En conséquence, il sera alloué au salarié la somme de 2.340,17 euros à titre de dommages-intérêts en réparation du préjudice subi.
- Sur la demande de documents -
L'employeur devra remettre au salarié un bulletin de salaire récapitulatif, un certificat de travail et une attestation destinée au POLE EMPLOI conformes au présent arrêt.
Cette remise devra intervenir dans le délai de quinze jours suivant le présent arrêt, sous peine d'une astreinte de 50 euros par jour de retard et pendant 60 jours et ce, sans qu'il y ait lieu que la cour se réserve la liquidation de cette astreinte.

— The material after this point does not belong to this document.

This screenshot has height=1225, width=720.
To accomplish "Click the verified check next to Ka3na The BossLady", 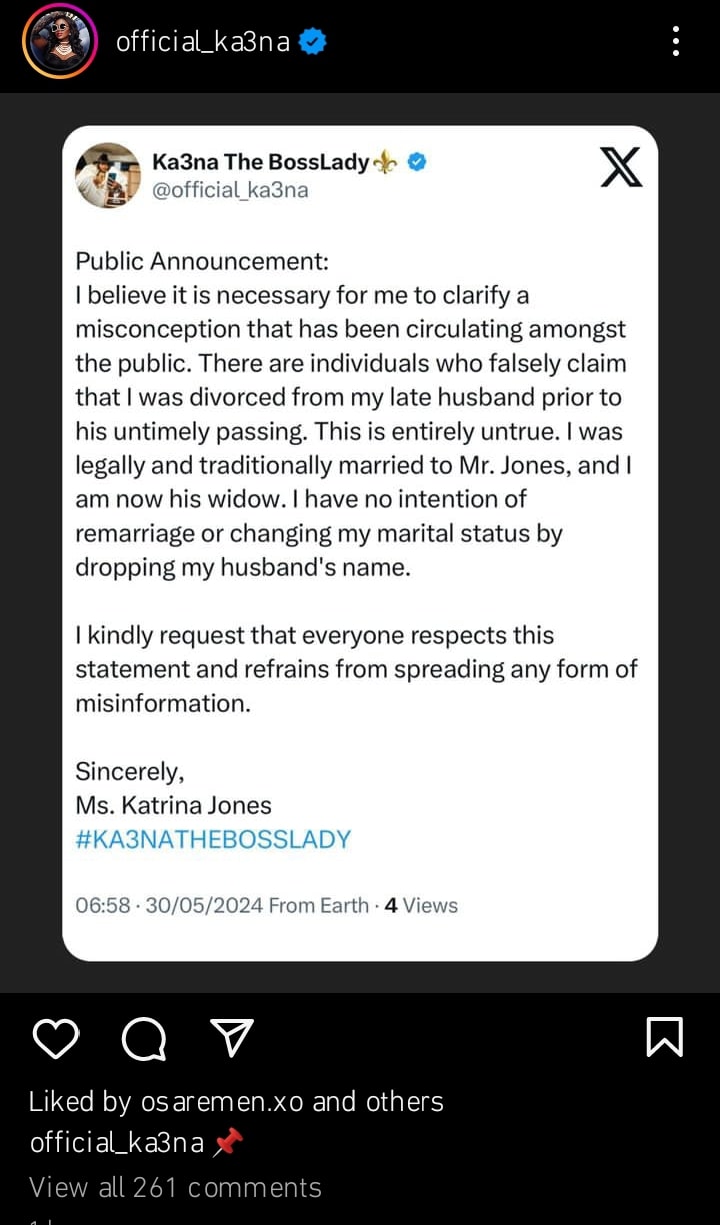I will pos(417,161).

- Sur les dépens et frais irrépétibles -
La SA METABOLIC EXPLORER devra supporter les entiers dépens de première instance et d'appel ce qui exclut qu'elle puisse prétendre bénéficier des dispositions de l'article 700 du code de procédure civile.

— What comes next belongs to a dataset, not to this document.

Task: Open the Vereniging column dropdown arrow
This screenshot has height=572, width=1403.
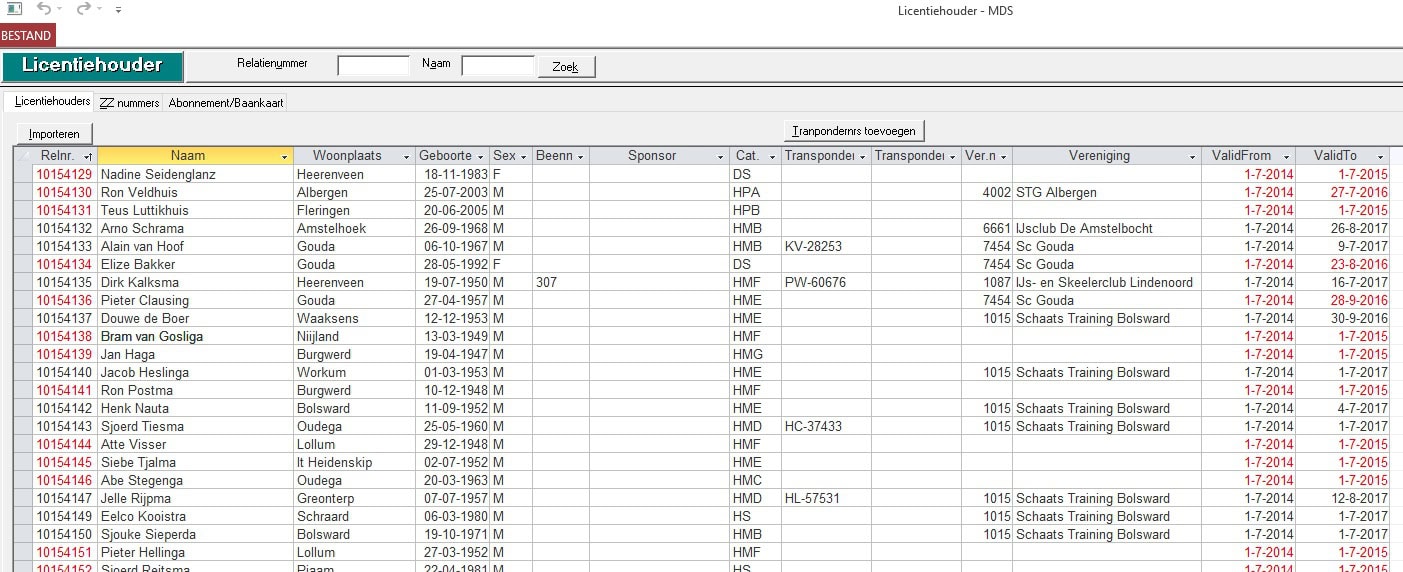Action: pos(1192,157)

Il serait par contre inéquitable de laisser M. [C] supporter l'intégralité des frais qu'il a dû exposer pour faire assurer la défense de ses intérêts à la fois devant le premier juge et devant la cour. Ainsi, une indemnité de 2.000 euros lui sera accordée en application de l'article 700 du code de procédure civile en cause d'appel.
PAR CES MOTIFS
La Cour, statuant publiquement, contradictoirement, après en avoir délibéré conformément à la loi,
- Confirme le jugement en ce que Monsieur [Z] [C] a été débouté de ses demandes au titre du harcèlement moral;
- Infirme le jugement pour le surplus et, statuant à nouveau :
- Dit que Monsieur [Z] [C] a été victime d'une exécution fautive de son contrat de travail du fait de l'employeur par suite du manquement de la société METABOLIC EXPLORER à son obligation de sécurité,
- Condamne la société METABOLIC EXPLORER à payer à Monsieur [Z] [C] la somme de 3.000 euros à titre de dommages-intérêts pour manquement à l'obligation de sécurité,
- Dit que la démission donnée par Monsieur [Z] [C] le 24 octobre 2018 s'analyse en une prise d'acte de la rupture du contrat de travail et qu'elle produit les effets d'un licenciement sans cause réelle et sérieuse,
- Condamne la société METABOLIC EXPLORER à payer à Monsieur [Z] [C] les sommes suivantes :
* 7.020,51 euros brut à titre d'indemnité compensatrice de préavis, outre 702,05 euros brut au titre de l'indemnité compensatrice de congés payés correspondante,
* 2.340,17 euros à titre de dommages-intérêts pour licenciement sans cause réelle et sérieuse,
- Condamne la société METABOLIC EXPLORER aux entiers dépens de première instance ;
- Y ajoutant,
- Dit que la société METABOLIC EXPLORER doit remettre à Monsieur [Z] [C] un bulletin de salaire récapitulatif, un certificat de travail et une attestation destinée au POLE EMPLOI conformes au présent arrêt et ce, dans le délai de quinze jours suivant le présent arrêt, sous peine d'une astreinte de 50 euros par jour de retard et pendant 60 jours;
- Condamne la société METABOLIC EXPLORER à payer à Monsieur [Z] [C] la somme de 2.000 euros sur le fondement de l'article 700 du code de procédure civile en cause d'appel ;
- Condamne la société METABOLIC EXPLORER aux dépens d'appel ;
- Déboute les parties de leurs demandes plus amples ou contraires.
Ainsi fait et prononcé lesdits jour, mois et an.